Enter the Flex mini… a 5 port switch, powered by PoE and providing 4 ports of PoE… Seems perfect, and it is smaller and cheaper than the Nano, and part of the unified management system. (ubiquiti has two main management systems, UISP and UniFi, no idea why, but most of the deployed gear at this site is UniFi and it is automagic… and simplifies deployment and management – when it works.) So the Flex looks like a good fit. Except it isn’t. UniFi gear has to be “adopted” by the management console (another piece of gear running EdgeOS and uses a browser as a GUI) before it’s anything but a lump. In other words, the AC5 provides the connection back to the network, but the switch isn’t a switch until AFTER it sees and joins the network…

When I figured that out, I took the switch inside, connected it to the network, adopted it, made sure it was configured to have PoE on every port, took it back out to the gate, hooked it all up and >>>>> Nothing. AC5 still not powered. The f-ing switch is too dumb (by being too smart) to turn on the PoE and enabling the gear that provides its network backhaul. So I add a PoE injector to power the AC5, and connect it to the switch, and NOW everything is fine. But it feels kludge-y and the additional injector is another point of failure in the enclosure, and it’s an example of someone being too clever by half.

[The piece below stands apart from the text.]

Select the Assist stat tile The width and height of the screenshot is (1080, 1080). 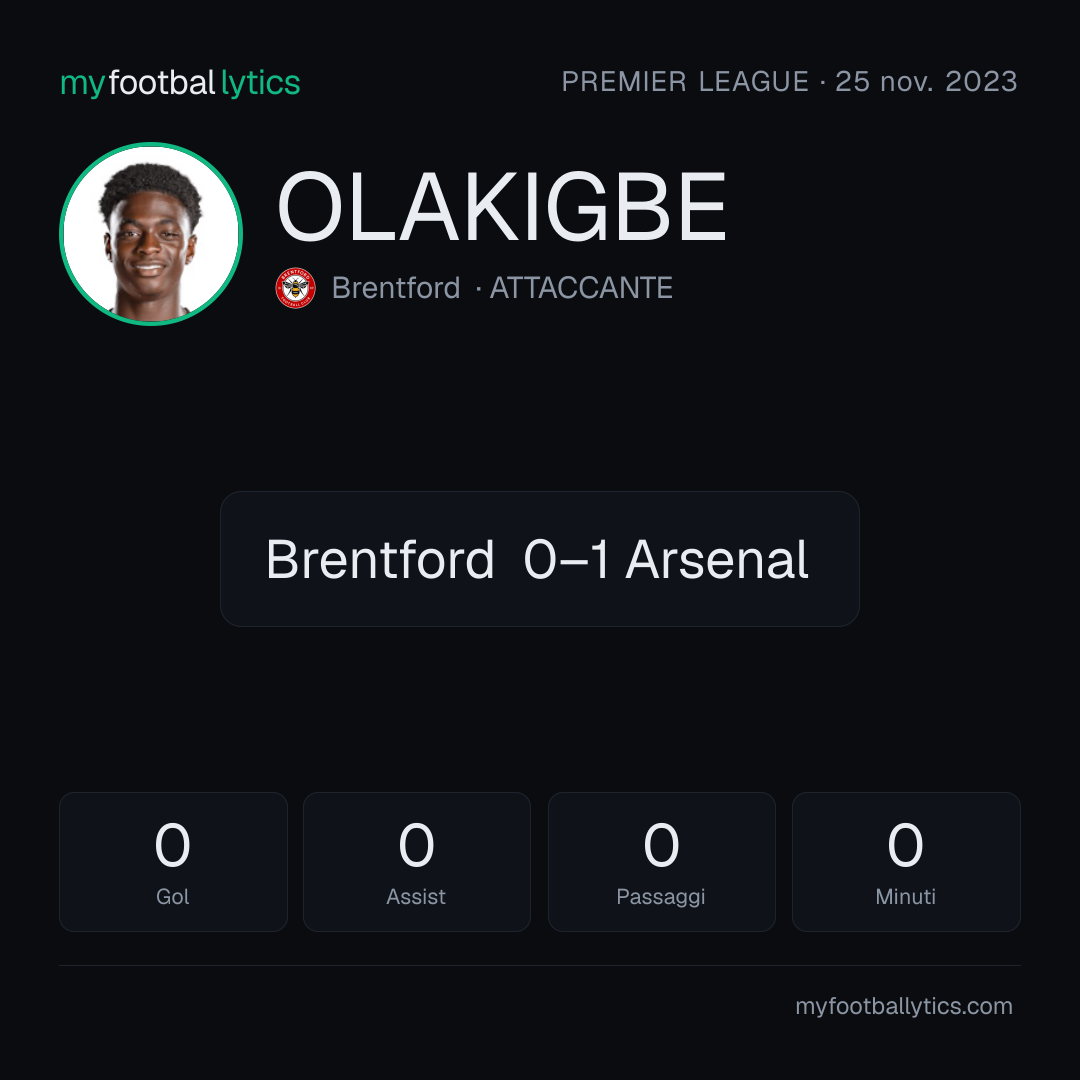[x=417, y=862]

At some point, I’ll go back to a new NanoSwitch, even if I can’t manage it with the same tool. It’s a cleaner solution. It occurs to me that I might not have the issues if I actually was trained on the gear choices but as my career winds down, that is less and less likely.

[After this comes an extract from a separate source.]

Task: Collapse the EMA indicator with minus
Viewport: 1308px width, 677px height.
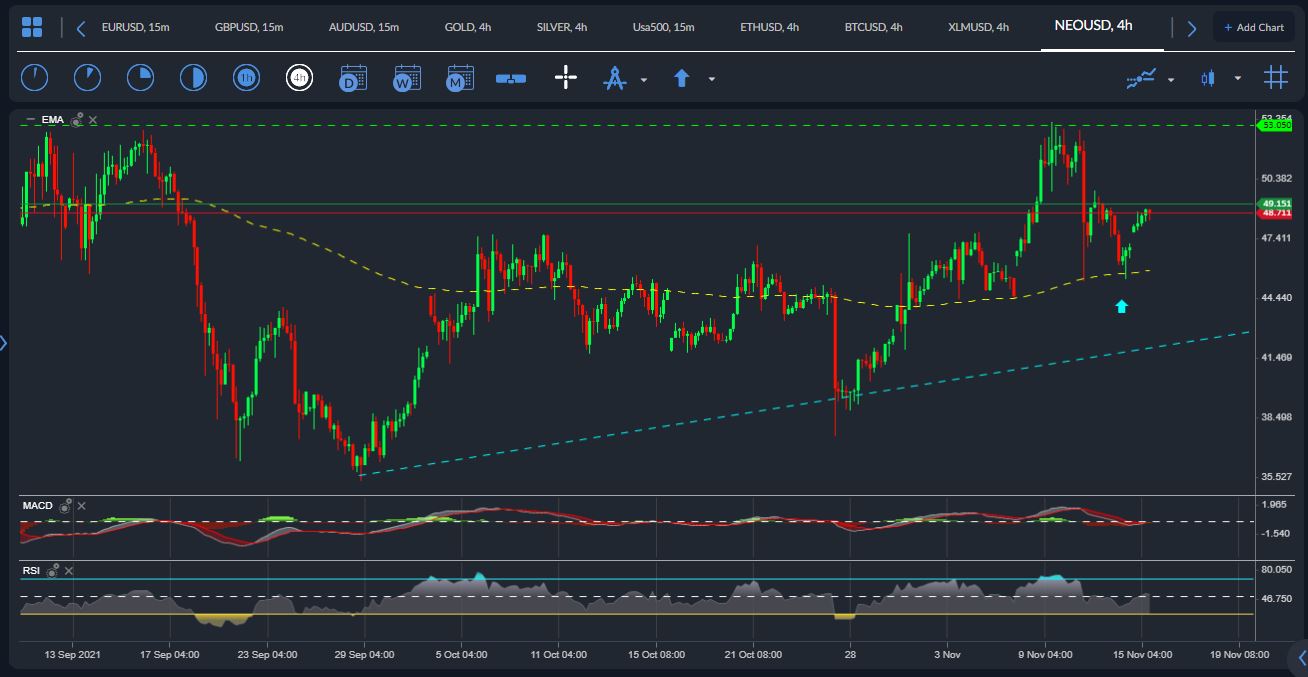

Someone asked yesterday about extending their wifi a little bit, and this is clearly overkill for that. I am happy with a netgear wifi extender at home. It plugs into a wall outlet for power, and it works to extend my wifi into the back bedroom with a good signal. It needs to be rebooted every couple of months, but other than that, once configured it just keeps working. It also has an ethernet port to provide a wired connection to the wifi for older hardware. Using APs with mesh linking and backhaul is another more involved option.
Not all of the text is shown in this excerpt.